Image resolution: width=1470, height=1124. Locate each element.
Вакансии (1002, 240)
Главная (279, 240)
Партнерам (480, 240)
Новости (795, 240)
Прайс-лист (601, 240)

==

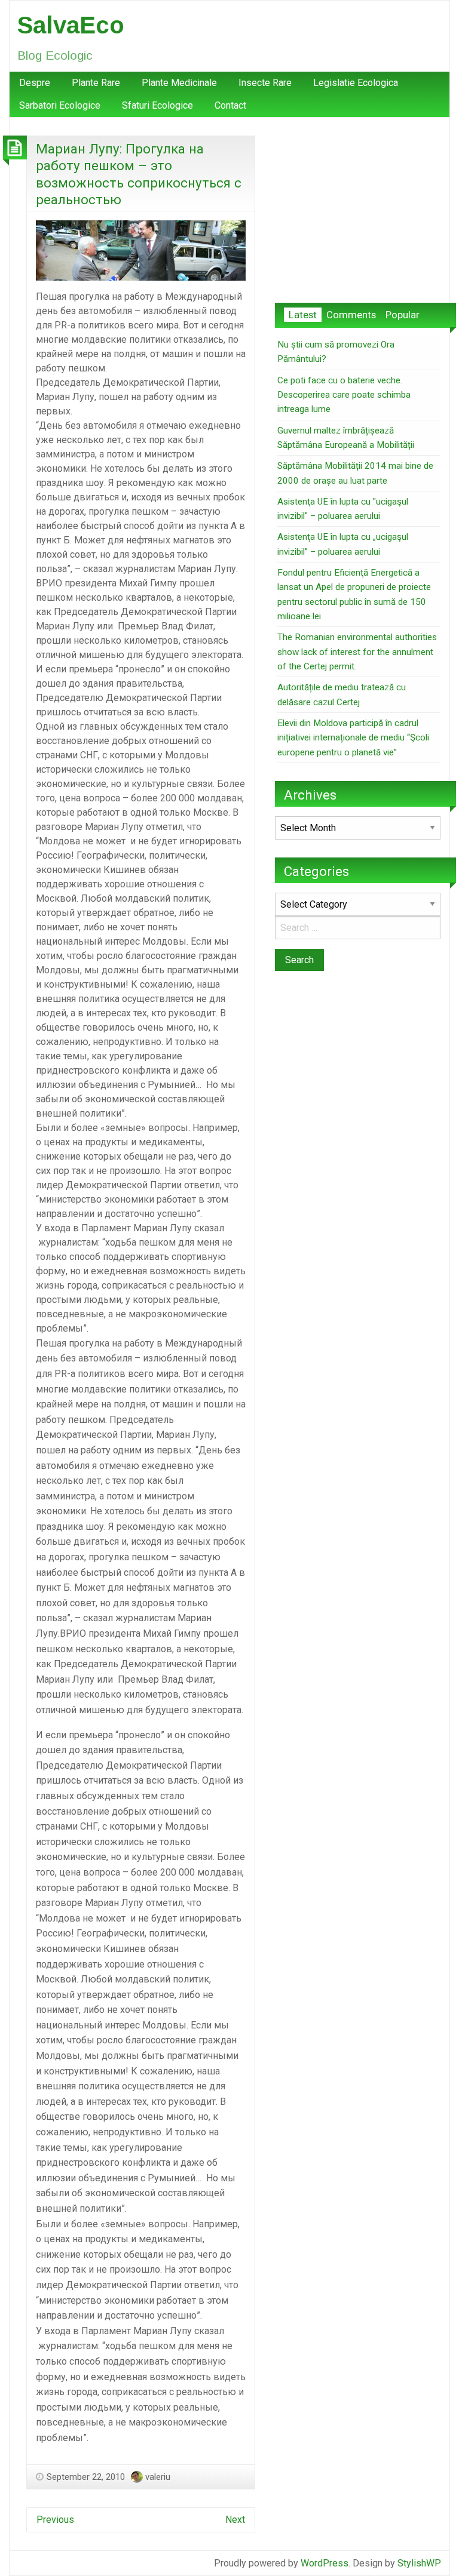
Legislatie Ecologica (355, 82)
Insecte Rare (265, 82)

What you need to do → Reprint exactly the lines above that start at the one with "Вакансии (1002, 240)" and end at the one with "Прайс-лист (601, 240)", keeping both and adding none.

Written solution →
Вакансии (1002, 240)
Главная (279, 240)
Партнерам (480, 240)
Новости (795, 240)
Прайс-лист (601, 240)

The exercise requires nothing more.